In a bigger picture, dividends paid out can also be chosen not to be even re-invested at all. Let's say the market has been in a massive bull run and stocks feel over-valued to you. You don't feel like getting off the train early, but you also don't want to enter at these valuations. You just sit tight with cash in hand and you can build up a warchest while waiting for a correction. When (not if, because it always comes) it comes, you will have the cash to pick up attractively priced stocks.

When a bear market comes, it is entirely within reason and possibility that a company cuts or reduces its dividend. If the company is facing issues that is an industry problem or even a more general economic problem, why shouldn't it be able to decide to be more conservative with its cash? Dividends aren't conjured up from the air. Paying out cash in tight times leaves the company in a riskier position. A good management looks at the big picture and in the long term, and that might mean a short term sacrifice in dividends for that year or few. Personally, I don't think it is a sin, but it seems to me that many people write off stocks like that. Not only do I not mind, I freaking love it. Less competition for those stocks.

Don't get me wrong, I'm not saying to only pick companies based on dividend yields. There's a hundred different metrics to use, why limit yourself to one? Picking companies based solely on dividend yields is probably a recipe for disaster and I wouldn't be surprised if what you get is mostly right-pocket-to-left-pocket-investing.

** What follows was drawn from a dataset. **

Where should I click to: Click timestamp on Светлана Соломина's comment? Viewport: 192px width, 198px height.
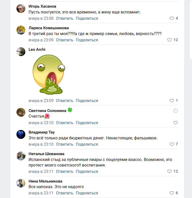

I don't even care about dividend growth. I don't need my dividend to grow. It would be nice if it did. But for some investments, I am perfectly happy with a stagnant dividend if stock price can remain relatively stable as well. Decent positive total returns is what I want. A good example of this would be mature REITs. They are almost considered bond proxies because of their stable income and market value.

So does preference to dividend stocks generically "depend on strategy"? Unfortunately for the people looking for the secret answer to get rich quick, my answer would be that "it depends".

To say that one style of investing is better than another is very narrow minded. To quote a previous post:

There are many ways to invest, just like there are many ways to get to Rome. The path that everyone takes to get there may be different. Some may have taken longer. Some may have spent more money. But if the final goal is getting to Rome and they got there, does it really matter? Many may have taken the path that you preach and extoll, but will all your followers reach Rome?
The path might be the same, but each traveller is different, so the journey may be different as well.

It is my personal preference to invest in dividend paying companies because it suits my personality and investing style. I believe that with all the knowledge I have learnt so far, combined with the skills and tools that I have, taking the path of dividend paying stocks is one of my better methods that suits me.

Tall guys don't compete in weight lifting. Short guys don't do triple jump. Skinny guys don't do the shot put. Fat guys don't do marathons.

Just because my shoes looks nice on me, that doesn't mean you should go out and buy them to wear. Get what I mean?


  1. There are many roads to Rome:)

    1. And many roads that lead elsewhere too, if you prefer somewhere else compared to Rome :P

  2. Agree with you on investing in dividend companies.

    "All roads lead to Rome!" - irregardless of our paths, end goal is the same!

    1. Mine is to be able to live a happy life, and having to worry less about money would contribute to that

  3. Im a tall guy that competes in weightlifting. I'm one of the lousiest in my field

    1. Hi Joel,

      I'm not saying that you can't or shouldn't, I'm just saying that different people might have a different path of least resistance!